ASSIGNED TASK
Taking the line that contains "Viewport: 1254px width, 752px height." as the start and the last line of the data as the end, repeat exactly every line in that span, but no pictures.

LISTED ENTRIES
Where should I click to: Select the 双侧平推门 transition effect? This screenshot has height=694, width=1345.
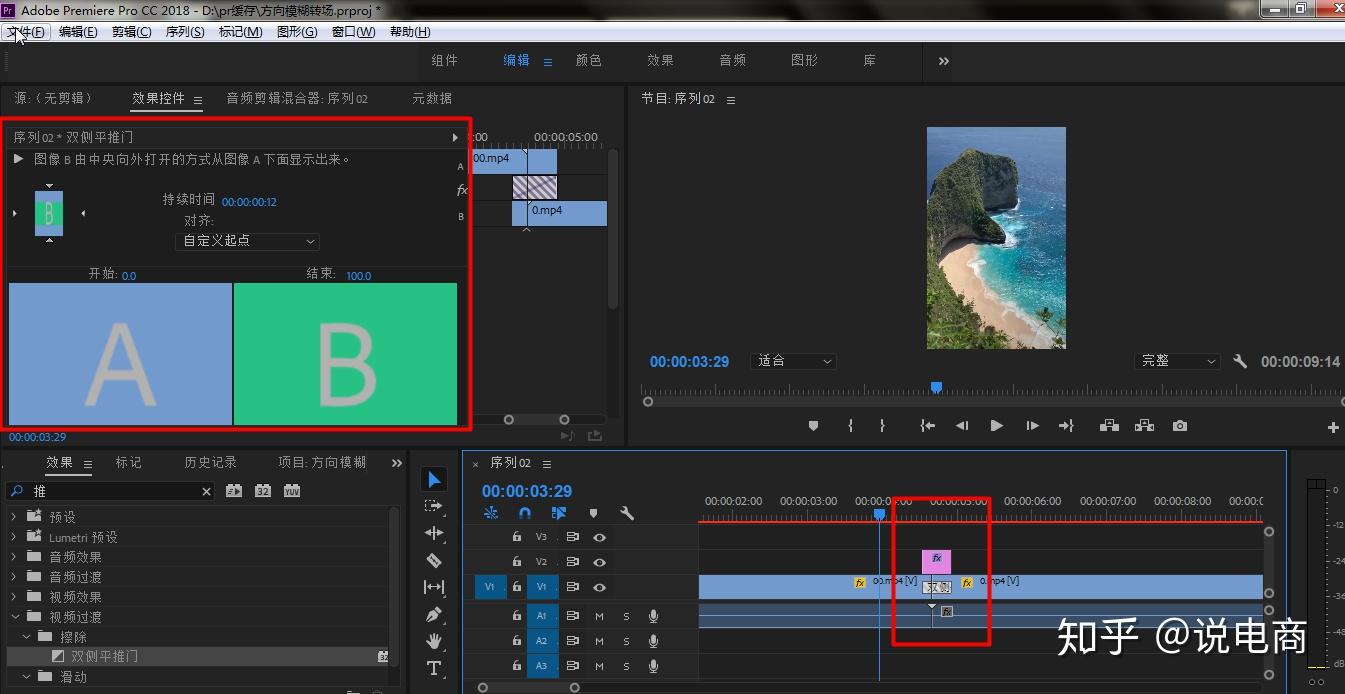(105, 657)
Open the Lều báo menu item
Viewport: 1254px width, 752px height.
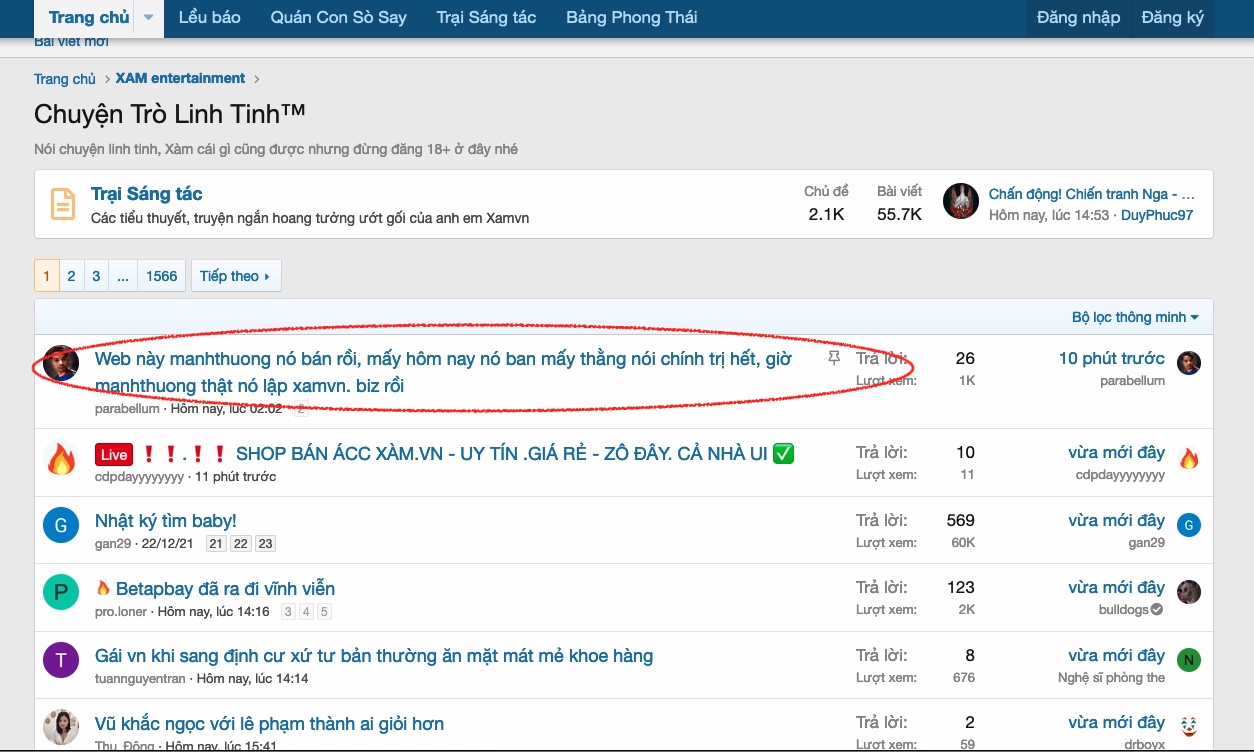coord(209,18)
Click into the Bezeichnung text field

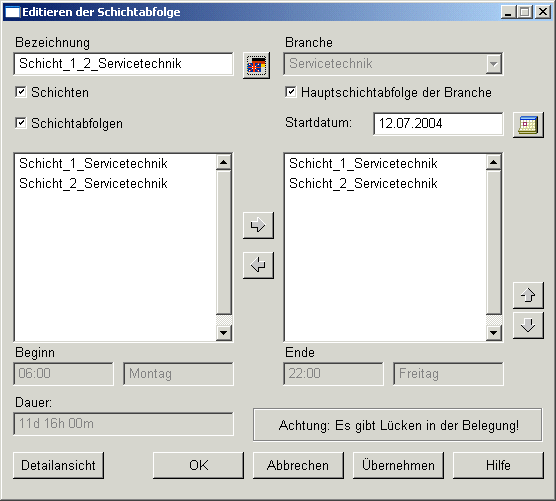pos(123,64)
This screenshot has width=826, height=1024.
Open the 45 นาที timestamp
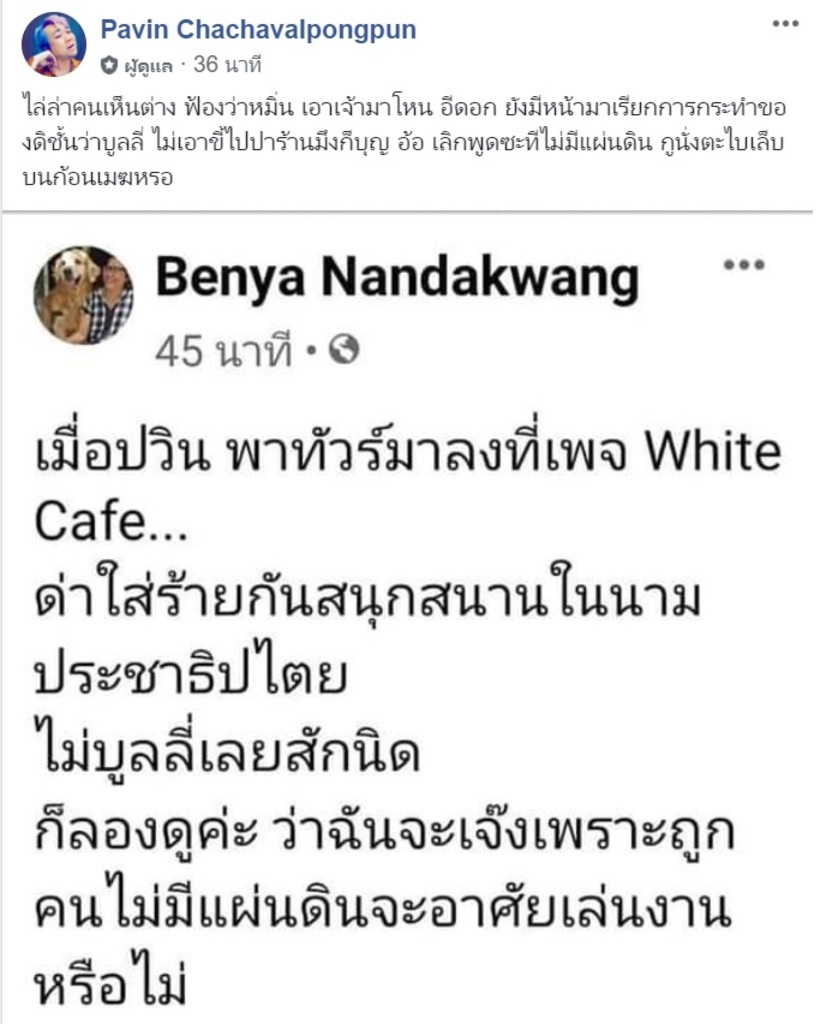point(223,351)
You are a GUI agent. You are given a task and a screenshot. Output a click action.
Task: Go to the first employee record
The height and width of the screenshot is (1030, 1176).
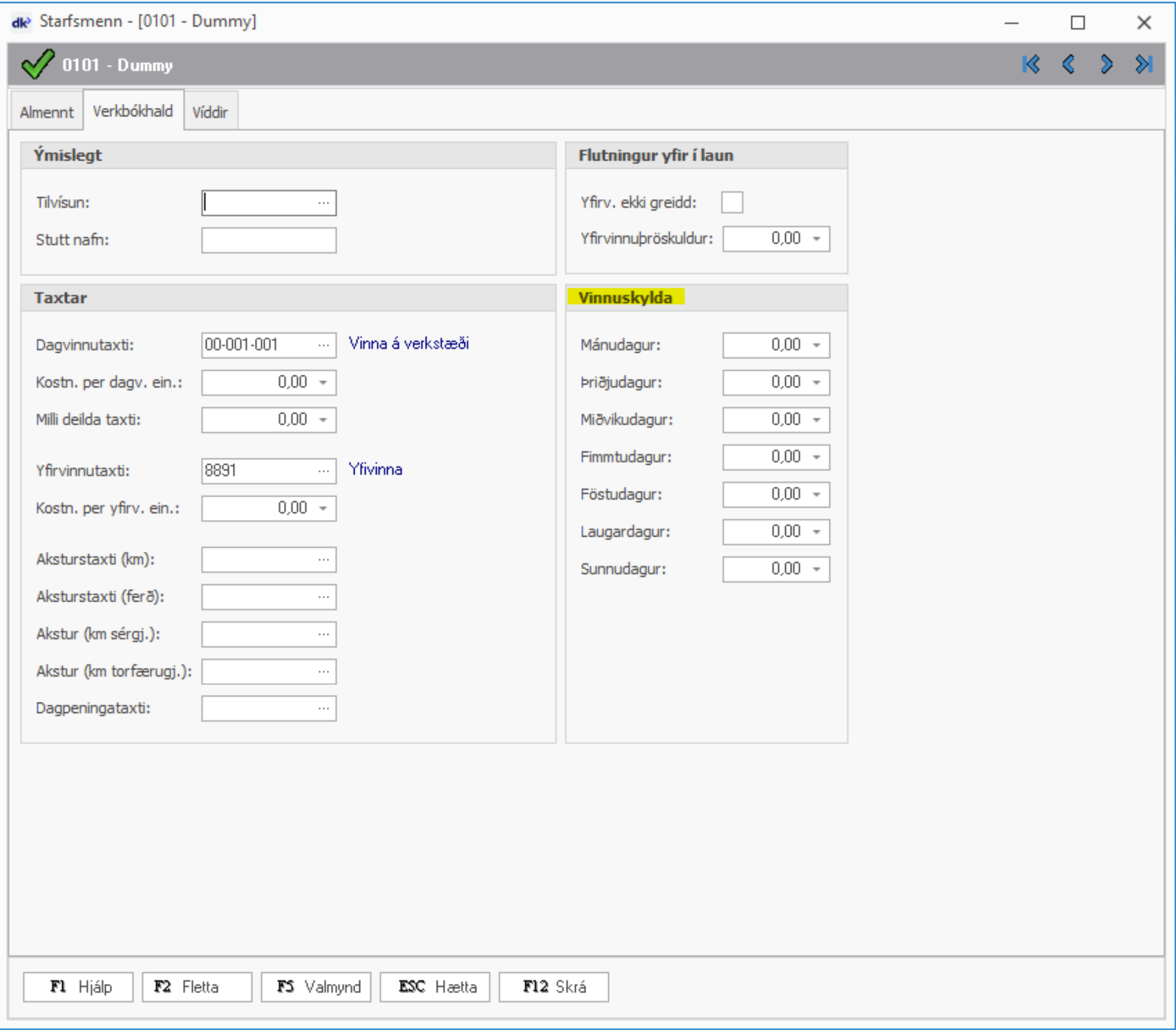(1030, 65)
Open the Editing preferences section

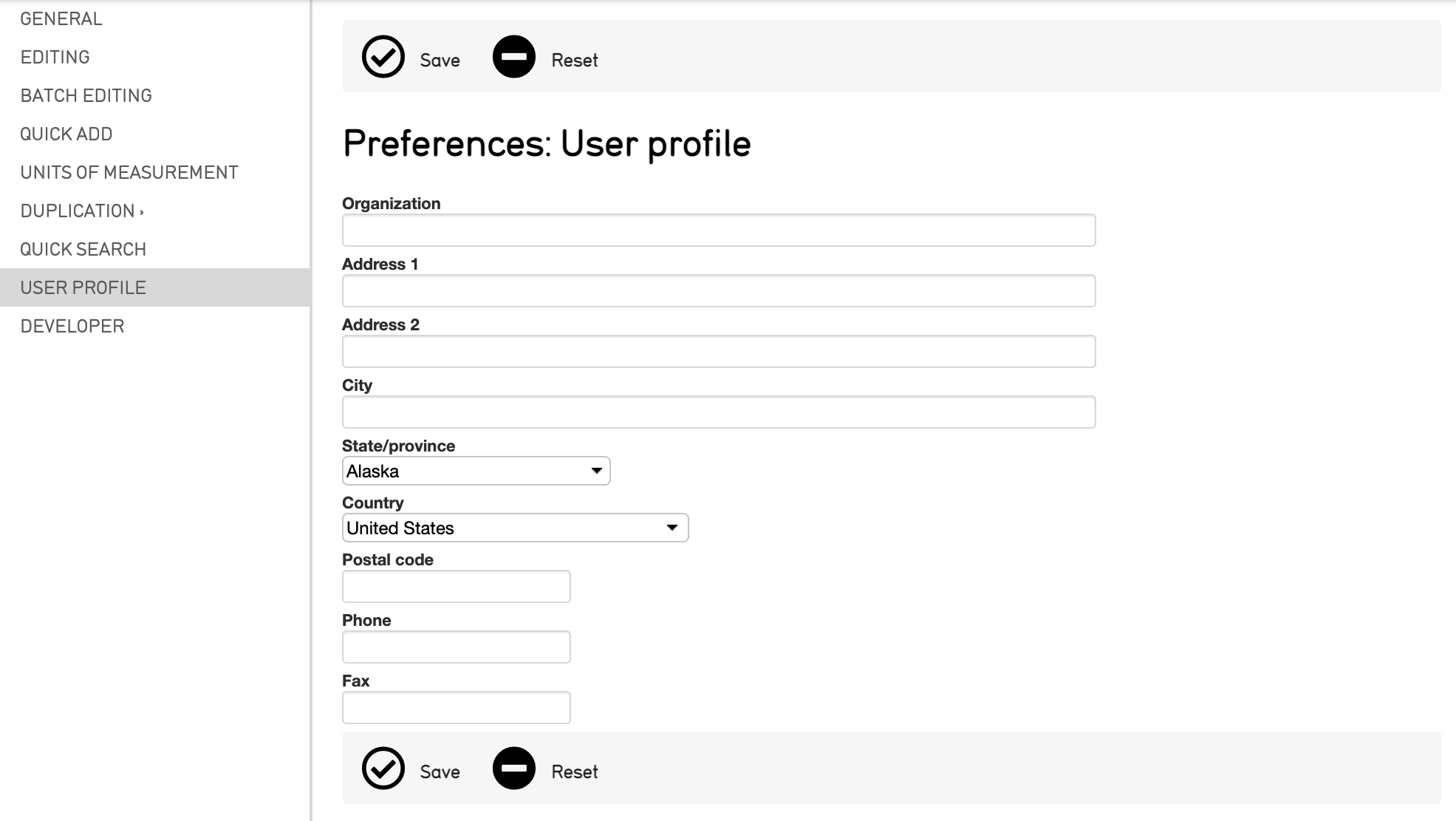(x=55, y=57)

SOLUTION TO THIS EXERCISE
Viewport: 1254px width, 752px height.
coord(209,18)
Click into the Bezeichnung text field

pos(123,64)
This screenshot has width=826, height=1024.
Open the 45 นาที timestamp
point(223,351)
You are a GUI agent. You are given a task and a screenshot. Output a click action.
Task: Go to the first employee record
The height and width of the screenshot is (1030, 1176).
(1030, 65)
Open the Editing preferences section

(x=55, y=57)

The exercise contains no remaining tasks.